**EXPLORE THE MATERIAL:**
1/ In the article about Maryland field hockey players on Team USA, which squad did Sabrina Rhodes make for the first time at this summer's tryouts?
2/ Carry on the article about Maryland field hockey players on Team USA from its final quote.

**EXTRACT:**
______________________________

When Sabrina Rhodes went to Team USA tryouts this summer, the Maryland field hockey forward was eager for the chance to make the National Development Squad for the first time.

But once she made the cut, what really thrilled Rhodes was the chance to play alongside Terps forward Linnea Gonzales, who was already on the squad.

“[It’s] definitely really exciting to be playing with her again,” Gonzales said. “We’ve played for 12 years with one another and it’s great that we get to continue that relationship and keep growing together.”

[Read more: Linnea Gonzalez has emerged as a leader for Maryland field hockey this year]

Rhodes and Gonzales are two of five current Terps representing U.S. Field Hockey, an experience they say helps prepare them for the challenging schedule Maryland coach Missy Meharg prepares each year for one of the nation’s elite programs.

Kyler Greenwalt joined fellow sophomore Brooke DeBerdine on the U-21 team this summer, and freshman Riley Donnelly played for the U-19 team.

[Read more: Linnea Gonzales powers No. 3 Maryland field hockey over No. 8 Michigan, 2-1]

Gonzales already has 10 goals on the season, matching her number of scores from each of her first three years in College Park. Rhodes is also enjoying her best campaign as a Terp, tallying four goals and seven assists after getting off to a slow start last season.

“[Playing for Team USA] is really helpful because I never stop playing, I’m always on my game,” Rhodes said. “That really gave me confidence.”

______________________________

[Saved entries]
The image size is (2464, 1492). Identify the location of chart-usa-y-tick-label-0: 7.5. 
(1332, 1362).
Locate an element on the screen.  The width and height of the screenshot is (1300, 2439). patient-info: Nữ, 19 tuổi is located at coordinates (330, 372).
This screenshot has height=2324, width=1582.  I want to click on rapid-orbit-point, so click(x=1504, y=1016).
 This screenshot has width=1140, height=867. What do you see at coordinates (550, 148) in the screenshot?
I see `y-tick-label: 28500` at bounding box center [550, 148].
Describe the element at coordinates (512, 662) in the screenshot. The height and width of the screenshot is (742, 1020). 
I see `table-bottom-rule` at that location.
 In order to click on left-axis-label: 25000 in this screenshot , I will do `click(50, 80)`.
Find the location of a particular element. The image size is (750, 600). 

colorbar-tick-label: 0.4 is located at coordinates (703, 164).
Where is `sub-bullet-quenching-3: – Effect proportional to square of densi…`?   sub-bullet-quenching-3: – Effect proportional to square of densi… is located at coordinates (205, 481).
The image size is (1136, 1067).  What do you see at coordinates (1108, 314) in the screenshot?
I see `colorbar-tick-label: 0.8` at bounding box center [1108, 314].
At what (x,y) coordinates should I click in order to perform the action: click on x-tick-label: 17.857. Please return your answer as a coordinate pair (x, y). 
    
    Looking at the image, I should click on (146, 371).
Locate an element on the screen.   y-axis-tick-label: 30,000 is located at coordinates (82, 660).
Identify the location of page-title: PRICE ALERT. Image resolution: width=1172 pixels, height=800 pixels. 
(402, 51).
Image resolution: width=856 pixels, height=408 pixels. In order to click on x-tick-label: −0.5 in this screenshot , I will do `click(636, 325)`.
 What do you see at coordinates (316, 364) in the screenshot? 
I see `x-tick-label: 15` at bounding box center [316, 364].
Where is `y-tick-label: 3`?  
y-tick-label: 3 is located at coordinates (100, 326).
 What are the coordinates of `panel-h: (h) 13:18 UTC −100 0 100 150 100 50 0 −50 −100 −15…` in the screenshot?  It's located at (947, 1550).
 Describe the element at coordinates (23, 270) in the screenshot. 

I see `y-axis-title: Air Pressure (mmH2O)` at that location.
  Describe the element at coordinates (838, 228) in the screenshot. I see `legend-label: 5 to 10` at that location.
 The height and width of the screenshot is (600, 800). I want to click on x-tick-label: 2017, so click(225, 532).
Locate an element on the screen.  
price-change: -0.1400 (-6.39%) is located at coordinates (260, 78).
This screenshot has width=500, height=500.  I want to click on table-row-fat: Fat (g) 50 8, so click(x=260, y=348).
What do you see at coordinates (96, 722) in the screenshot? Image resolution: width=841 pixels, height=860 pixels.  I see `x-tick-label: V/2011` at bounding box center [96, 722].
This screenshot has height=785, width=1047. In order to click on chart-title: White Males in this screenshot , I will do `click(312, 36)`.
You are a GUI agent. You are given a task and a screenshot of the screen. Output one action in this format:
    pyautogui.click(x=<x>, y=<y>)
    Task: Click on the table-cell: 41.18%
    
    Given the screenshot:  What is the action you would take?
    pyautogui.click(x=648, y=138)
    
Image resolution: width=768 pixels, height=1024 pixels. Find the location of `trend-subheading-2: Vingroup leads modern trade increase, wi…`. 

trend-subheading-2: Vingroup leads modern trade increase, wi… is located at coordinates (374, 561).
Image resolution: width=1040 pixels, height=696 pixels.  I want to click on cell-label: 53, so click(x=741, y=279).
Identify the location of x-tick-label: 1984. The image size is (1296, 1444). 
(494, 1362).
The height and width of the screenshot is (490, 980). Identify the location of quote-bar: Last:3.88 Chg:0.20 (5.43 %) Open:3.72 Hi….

______________________________

**EXPECTED OUTPUTS:**
1/ The National Development Squad.

2/
Greenwalt has moved to midfield, after playing forward as a freshman, and has a goal and an assist apiece this year. Donnelly has emerged as the team’s only freshman starter.

Greenwalt said that her coaches helped her focus on keeping her hips open and knowing her outs to get out of tight situations in games over the summer.

Coach Missy Meharg said players sometimes drop off in skills when they go from solely focusing on hockey over the summer to beginning classes in the fall. But she and her staff, most of whom played or coached at the national level, make sure to help those players continue their growth.

“It’s two separate worlds playing international hockey and then playing collegiate hockey,” Meharg said. “We need to be very demanding with them. … We just try to keep their skills as sharp as we can.”

And for players like Rhodes and Gonzales, the summer not only improved their game but also allowed them to grow closer as teammates.

“It has an impact,” Rhodes said. “We are able to play together throughout the summer and just really get that connection, so when we come in for the season, it’s already there.”